◆ Prompt: Below are some entries. Return exactly the lines from the one with "Given: Select the State Farm logo" through the final line, leaving out any pictures.

+++ Excerpted records

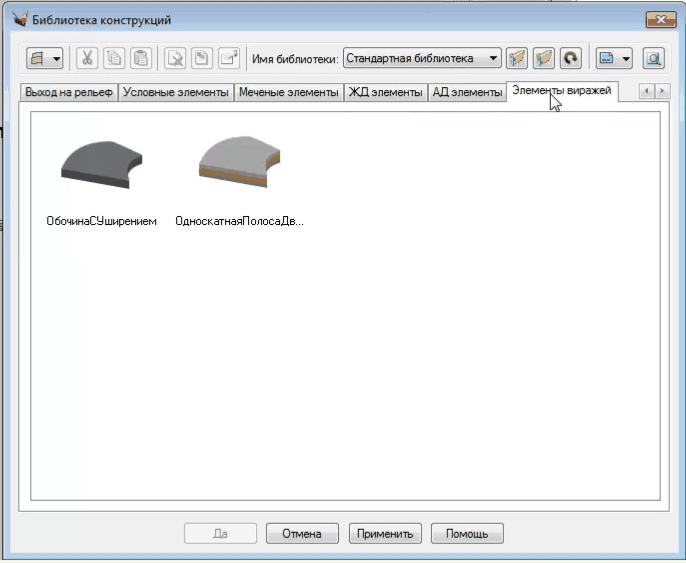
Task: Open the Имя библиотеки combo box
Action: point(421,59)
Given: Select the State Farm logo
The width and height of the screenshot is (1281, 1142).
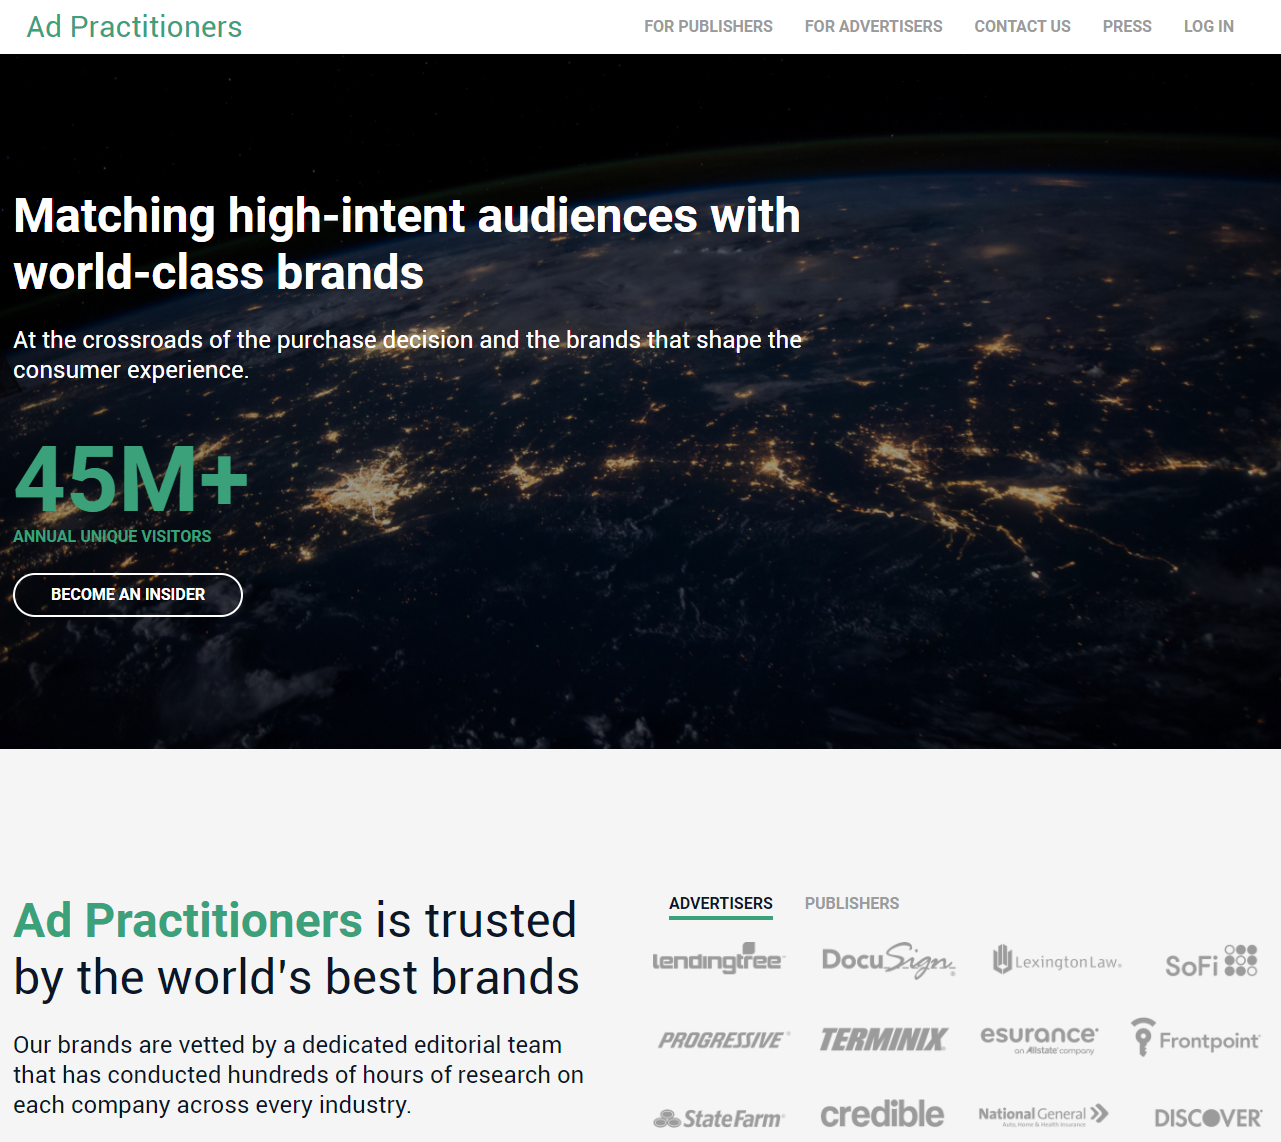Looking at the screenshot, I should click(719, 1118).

++++++

◆ Answer below:
Given: Select the State Farm logo
The width and height of the screenshot is (1281, 1142).
Looking at the screenshot, I should click(719, 1118).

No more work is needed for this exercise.